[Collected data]
BEGIN

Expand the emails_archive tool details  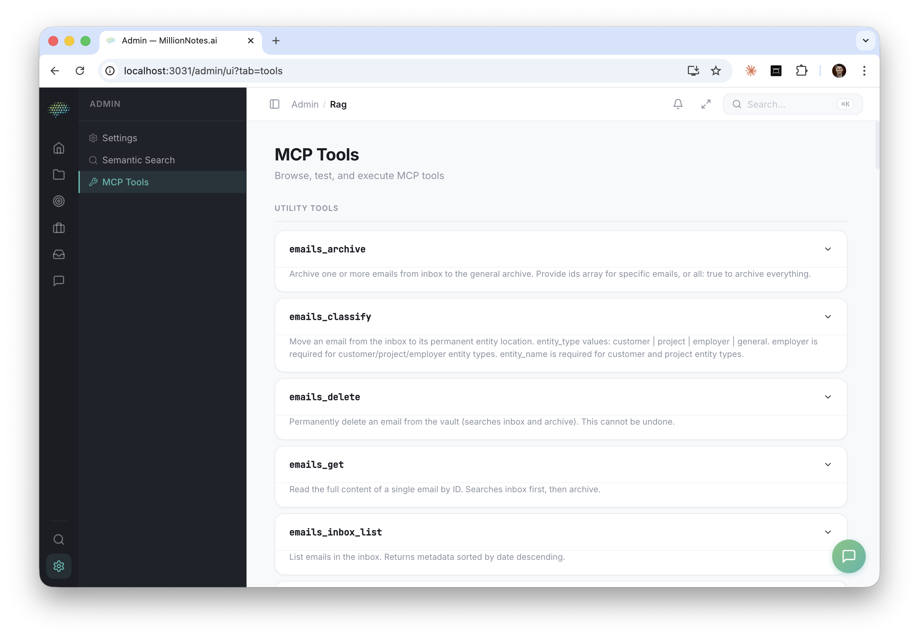(828, 249)
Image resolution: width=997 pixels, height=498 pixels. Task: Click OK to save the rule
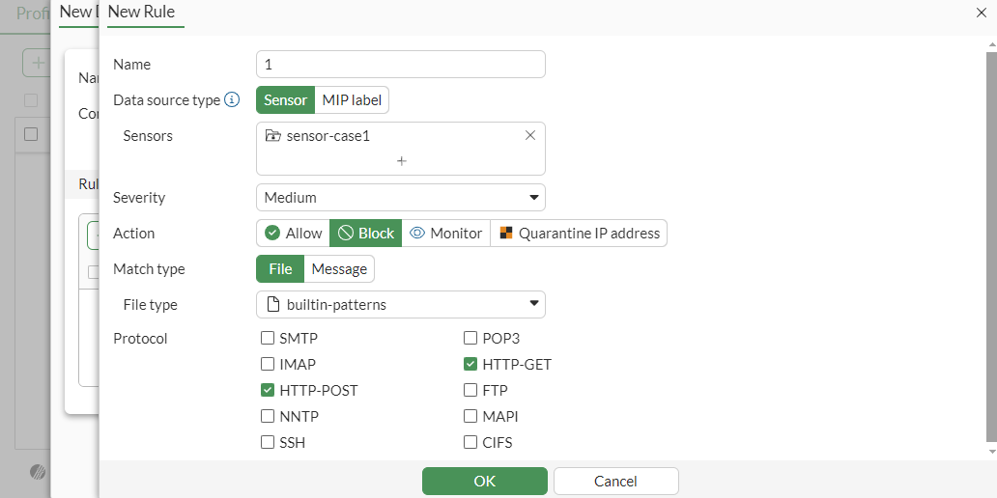point(484,481)
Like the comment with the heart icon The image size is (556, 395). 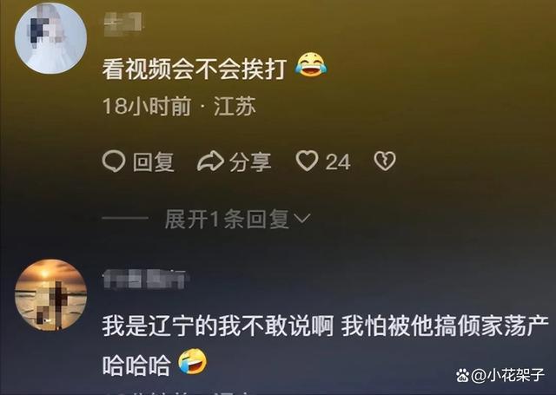[x=307, y=161]

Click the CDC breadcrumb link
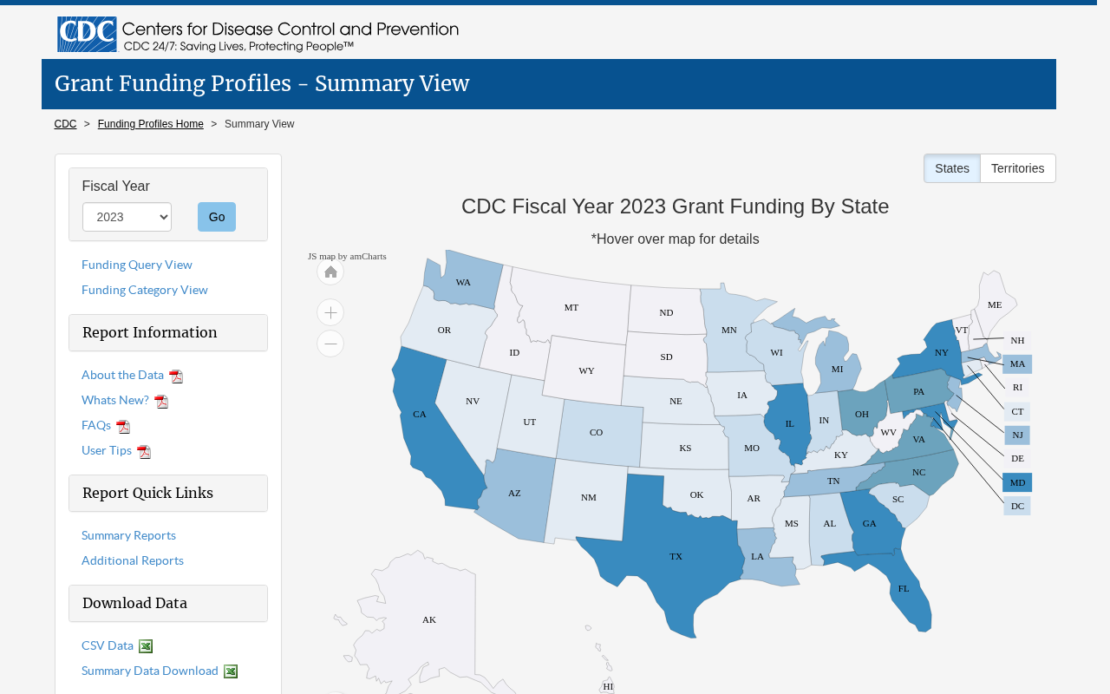pos(65,124)
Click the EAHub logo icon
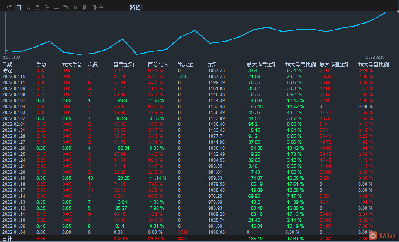The height and width of the screenshot is (242, 399). (373, 236)
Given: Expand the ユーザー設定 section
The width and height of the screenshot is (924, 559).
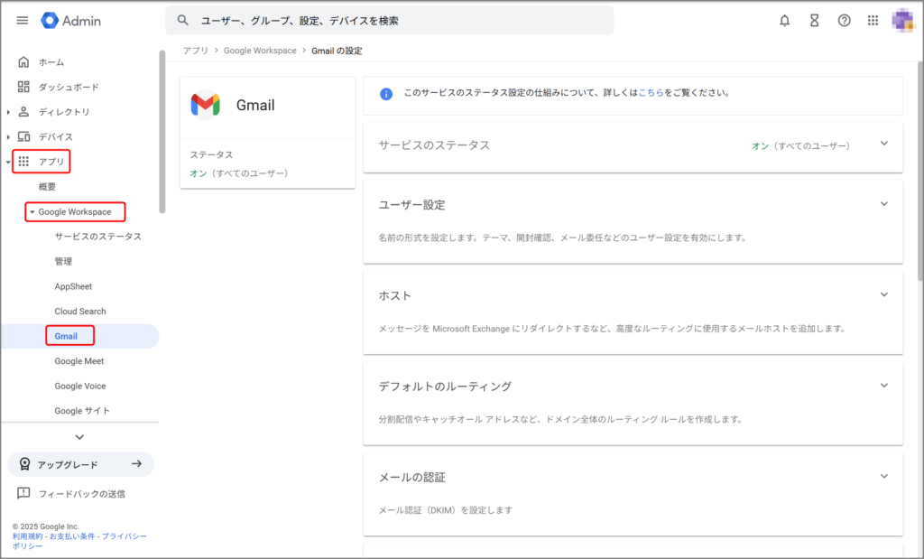Looking at the screenshot, I should [x=883, y=204].
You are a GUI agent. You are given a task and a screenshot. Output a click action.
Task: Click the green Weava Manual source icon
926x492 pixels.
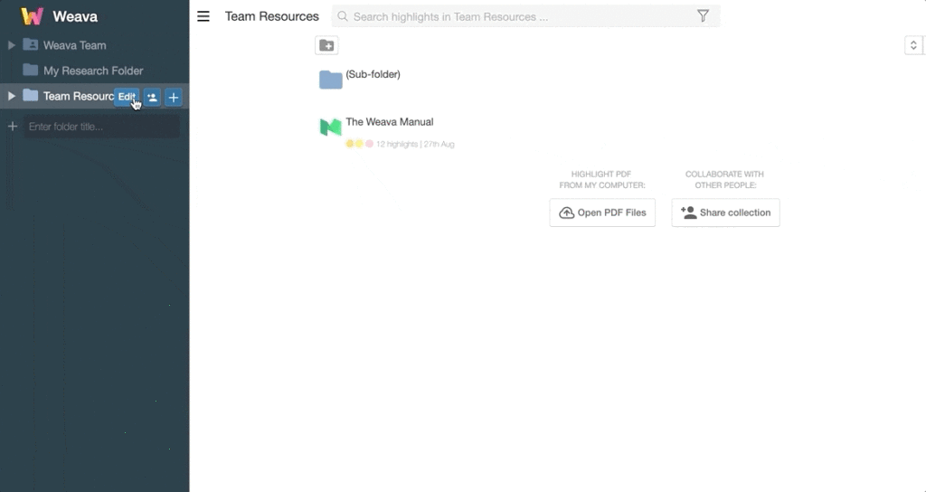[330, 128]
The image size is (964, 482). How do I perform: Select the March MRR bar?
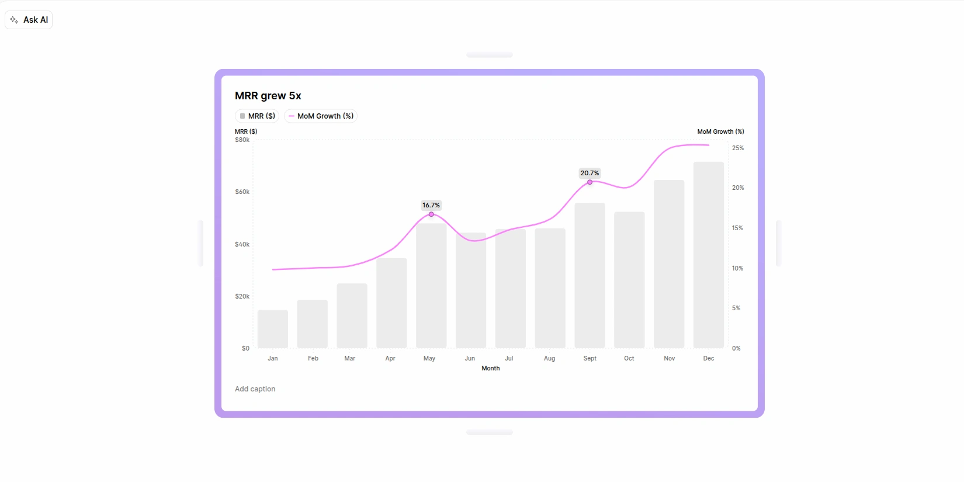click(x=352, y=316)

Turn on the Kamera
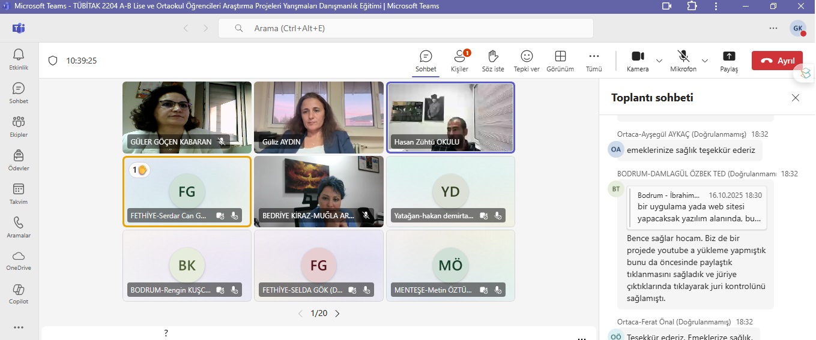coord(637,61)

END

• WORK TO DO
Rewrite the data from the line that contains "The image size is (964, 482)." through the end of the data, replacing "March" with "April" and leaving everything else unchanged. Omit the pictures from your answer.

• TASK SOLUTION
The image size is (964, 482). How do I perform: Select the April MRR bar?
click(x=352, y=316)

Turn on the Kamera
coord(637,61)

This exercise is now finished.